Nov. 16, 2011 Scientists are discovering promising approaches to treating pain, one of the most common and debilitating neurological complaints, according to research released November 15 at Neuroscience 2011, the annual meeting of the Society for Neuroscience and the world's largest source of emerging news about brain science and health. Studies show that "mirror box therapy" can help reduce arthritis-related pain, and that a new opioid-like drug may be able to relieve acute pain without the euphoric effects that can lead to dependency. Additional research also identifies the possible neurobiological source of common side effects of morphine.
Specifically, today's new findings show that:
- Two of morphine's most common side effects, itch and headache, may be due to the drug's activation of immune cells in the membrane surrounding the brain and spinal cord (Julie Wieseler, PhD, abstract 178.12, see summary attached).

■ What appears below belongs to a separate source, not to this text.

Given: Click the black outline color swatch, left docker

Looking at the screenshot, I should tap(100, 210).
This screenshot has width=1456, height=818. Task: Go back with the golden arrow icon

- A visual feedback technique called mirror box therapy can help alleviate hand pain in patients with arthritis (Laura Case, abstract 72.03, see summary attached).
- In an animal study, a novel drug relieves acute pain without the dangerous side effects associated with opioid painkillers such as morphine (Stephen Harrison, PhD, abstract 178.10, see summary attached).
Other recent findings discussed show:
- A gene therapy treatment reduced pain in 10 people in a Phase I clinical trial that tested for treatment safety (David Fink, MD, see attached speaker's summary).
- A naturally occurring protein that supports the survival and growth of neurons in the brain and spinal cord may be a potential therapeutic intervention to prevent chronic pain following spinal cord injuries, according to animal research (Ching-Yi Lin, PhD, see attached speaker's summary).
"Pain is one of the most intransigent and difficult symptoms to treat," said Allan I. Basbaum, PhD, FRS, of the University of California, San Francisco, press conference moderator and expert on the neurobiology of pain. "These studies and others are helping us better understand the complex neural pathways involved in pain and the long-term consequences of injury. With this, researchers will be better poised to develop approaches to alleviate pain and aid in recovery from injuries."